How to group strings based on similarities in the string

I have a splunk query that produces a summarises errors by frequency

index="pc_1" LogLevel=ERROR 
   | eval Message=split(_raw,"|") 
   | stats count(LogLevel) as Frequency by Message 
   | sort -Frequency

This produces results in the form

Message Frquency
No such user 137
unable to deliver mail to Unable to reach server 70
unable to deliver mail to Unable to reach server 43
unable to authenticate user 3456 8
unable to deliver mail to Unable to reach server 6
unable to authenticate user 2321 5
unable to authenticate user 13321 3
... .
... .
... .
unable to deliver mail to Unable to reach server 1

As you can notice in the results produced, some similar errors are being split based on difference in ids of users emails, and machine ids.

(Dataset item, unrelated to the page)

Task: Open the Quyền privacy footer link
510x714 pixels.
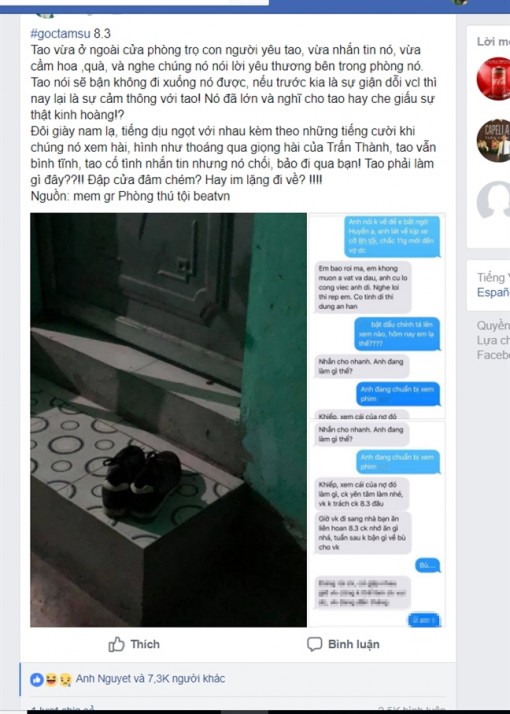Action: [494, 325]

I am looking for a way I can group this based on similarities in strings. Currently what I am using is the replace the strings with a common regexp and then find the frequency

index="pc_1" LogLevel=ERROR 
   | eval Message=split(_raw,"|")

   | eval Message=replace("unable to deliver mail to (.)* Unable to reach server", "unable to deliver mail to [email]: Unable to reach server")
   | eval Message=replace("unable to authenticate user \d+", "unable to authenticate user [userId]")

   | stats count(LogLevel) as Frequency by Message 
   | sort -Frequency

This approach works but is quite cumbersome as there are a number of different types of errors and if this solution is to be implemented then it require going through each error and developing a regular expression for each.

Is there a way this can be improved with a query that can summarize this error more effectively?


  • Answer for posterity:

    Perhaps the cluster command will help. It groups like messages together.